INSTRUCTIONS
• A. Based on the article on compression below, decide whether each statement agrees with it. Answer yes or no for each, and quote the words from the article that settle it.
(i) Large files can slow down or block other traffic on a network.
(ii) The Web has no value for businesses that need speed and reliability.
(iii) The call center agent needs the whole report.
• B. Answer these questions from the article on compression below:
(i) What is transferred over the Internet each time a credit card statement is updated?
(ii) Across what kind of network does the call center agent download the report?
(iii) What kind of delivery of HTTP content does the article say there is an imminent need for?
• C. Retype the part of the article on compression below that runs between "Web applications performance" and "of Web-based applications.", inclusive.

READING PASSAGE
○ ○ ○ ○
Rakesh Singh writes about how compression technology is impacting enterprise Web applications

The Internet has become an indispensable component in our transacting environment. It is one of the quickest and most cost-effective methods of sharing data in real-time to ensure that all stakeholders have access to the latest relevant information. Businesses today are challenged with short deadlines to meet commitments in a dynamic market, and the Web is a great facilitator.

Though a powerful medium, the Internet cannot always quickly transfer data in its current form. Large files and data not only take a long time to reach their destination but sometimes completely slow down or block other traffic on the network. This does not imply that the Web has no value for enterprises that have a need for speed and reliability, but rather demonstrates the challenges that need to be overcome before harnessing its full power. Some of these problems are exacerbated because of an approach to applications’ design that doesn’t take into account the various aspects of Web architecture. Consider the following typical business situations.

• Every time your credit card statement is updated, the entire list of transactions is transferred over the Internet.
• An agent at a call centre needs to download a lengthy report repetitively across a slow WAN when all he needs is access to one particular item within the report which is frequently updated.

Web applications performance issues

Today there is an imminent need for reliable, performance-optimised delivery of HTTP content by all applications-users. The result is the rapid growth and deployment of Web-based applications.
○ ○ ○ ○
DATA
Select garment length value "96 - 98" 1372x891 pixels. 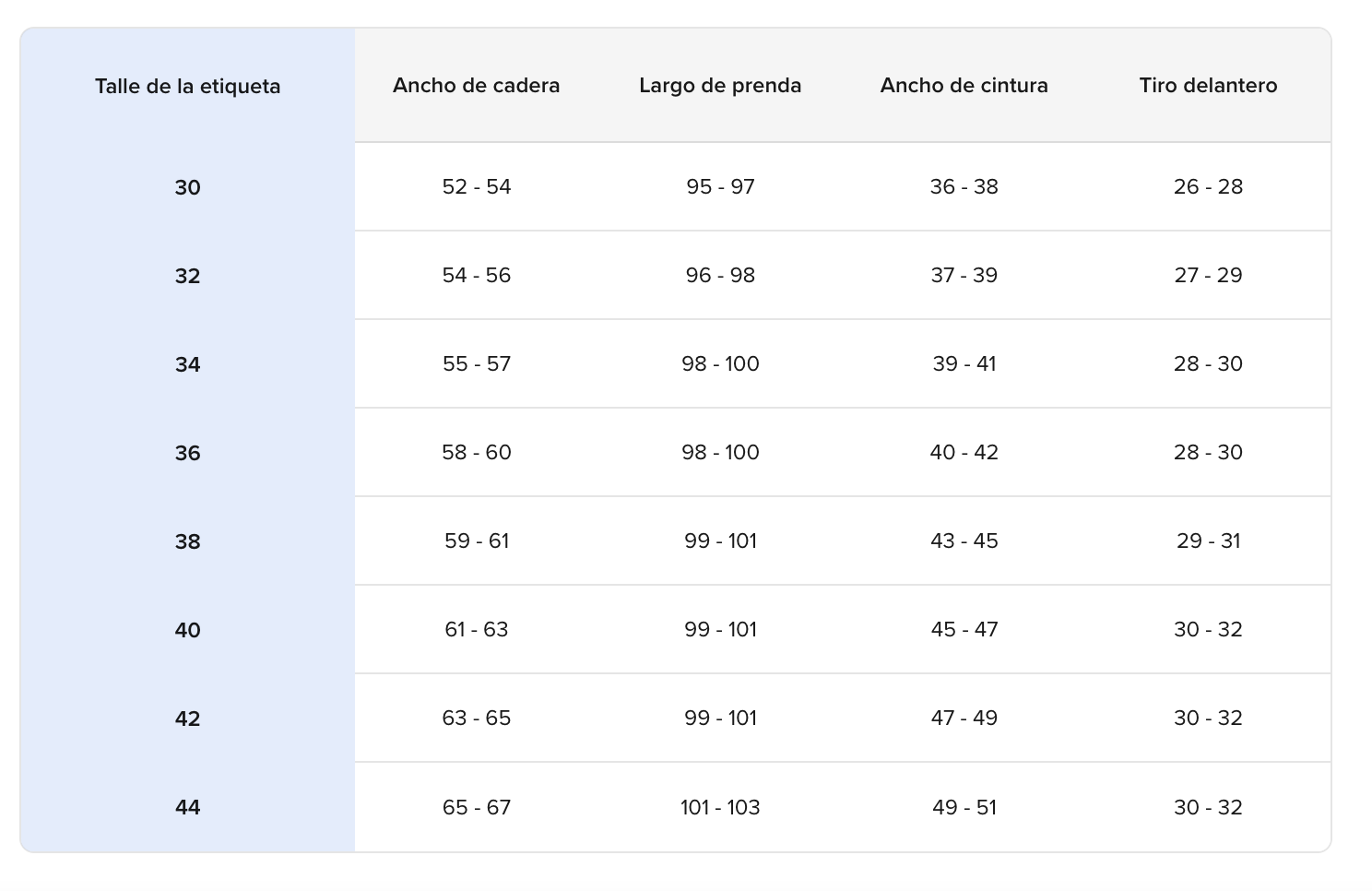coord(720,275)
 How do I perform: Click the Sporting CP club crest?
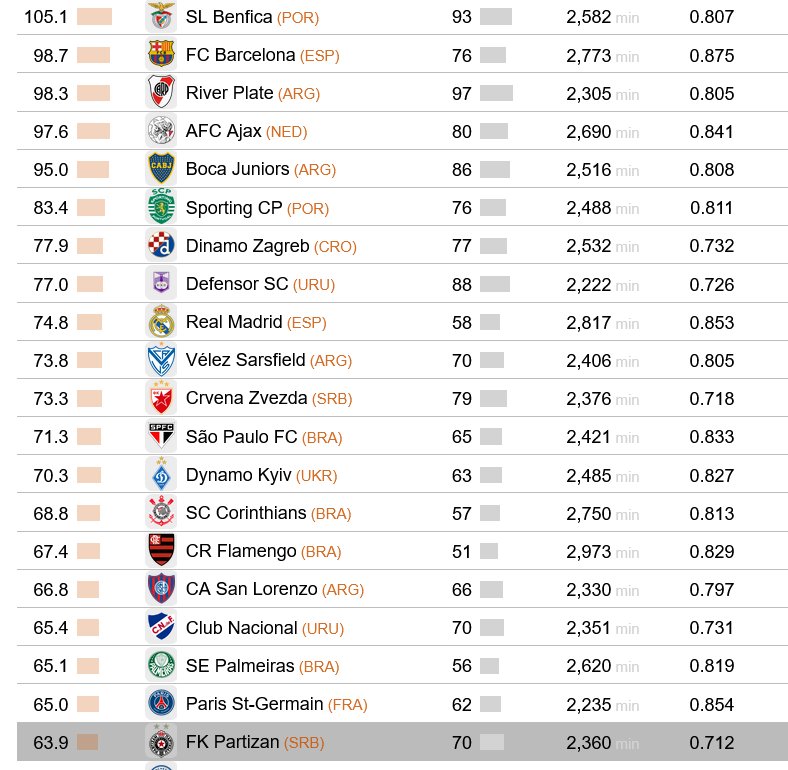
○ ○ ○ ○
ANSWER SET
• A.
(i) Yes: "sometimes completely slow down or block other traffic on the network"
(ii) No: "This does not imply that the Web has no value for enterprises that have a need for speed and reliability"
(iii) No: "all he needs is access to one particular item within the report"

• B.
(i) The entire list of transactions
(ii) A slow WAN
(iii) Reliable, performance-optimised delivery

• C.
Web applications performance issues

Today there is an imminent need for reliable, performance-optimised delivery of HTTP content by all applications-users. The result is the rapid growth and deployment of Web-based applications.